DIRECTIONS FOR THIS TASK
Retype all of the data. Every line must match exactly.

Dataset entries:
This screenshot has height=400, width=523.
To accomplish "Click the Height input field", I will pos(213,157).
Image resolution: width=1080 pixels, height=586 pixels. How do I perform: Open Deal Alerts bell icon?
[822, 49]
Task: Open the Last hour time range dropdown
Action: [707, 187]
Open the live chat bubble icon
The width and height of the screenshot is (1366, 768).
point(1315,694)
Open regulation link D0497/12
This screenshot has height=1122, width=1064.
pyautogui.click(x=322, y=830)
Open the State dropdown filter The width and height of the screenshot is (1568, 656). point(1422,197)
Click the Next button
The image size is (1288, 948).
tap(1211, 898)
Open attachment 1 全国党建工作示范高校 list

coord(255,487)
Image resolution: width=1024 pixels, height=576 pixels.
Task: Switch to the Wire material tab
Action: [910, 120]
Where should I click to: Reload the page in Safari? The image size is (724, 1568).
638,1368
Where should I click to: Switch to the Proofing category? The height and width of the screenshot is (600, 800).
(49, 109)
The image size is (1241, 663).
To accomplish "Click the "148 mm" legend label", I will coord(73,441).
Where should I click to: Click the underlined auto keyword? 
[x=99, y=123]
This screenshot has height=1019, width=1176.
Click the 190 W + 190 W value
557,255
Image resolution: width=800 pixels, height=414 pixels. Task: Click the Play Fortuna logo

COMPLETED TASK
This screenshot has height=400, width=523.
To accomplish "Click the Height input field", I will pos(213,157).
Image resolution: width=1080 pixels, height=586 pixels. How do I perform: Open Deal Alerts bell icon?
[822, 49]
Task: Open the Last hour time range dropdown
Action: [707, 187]
Open the live chat bubble icon
The width and height of the screenshot is (1366, 768).
point(1315,694)
Open regulation link D0497/12
This screenshot has height=1122, width=1064.
pyautogui.click(x=322, y=830)
Open the State dropdown filter The width and height of the screenshot is (1568, 656). point(1422,197)
Click the Next button
The image size is (1288, 948).
tap(1211, 898)
Open attachment 1 全国党建工作示范高校 list

coord(255,487)
Image resolution: width=1024 pixels, height=576 pixels.
Task: Switch to the Wire material tab
Action: [910, 120]
Where should I click to: Reload the page in Safari? The image size is (724, 1568).
638,1368
Where should I click to: Switch to the Proofing category? The height and width of the screenshot is (600, 800).
(49, 109)
The image size is (1241, 663).
To accomplish "Click the "148 mm" legend label", I will coord(73,441).
Where should I click to: Click the underlined auto keyword? 
[x=99, y=123]
This screenshot has height=1019, width=1176.
Click the 190 W + 190 W value
557,255
Image resolution: width=800 pixels, height=414 pixels. Task: Click the Play Fortuna logo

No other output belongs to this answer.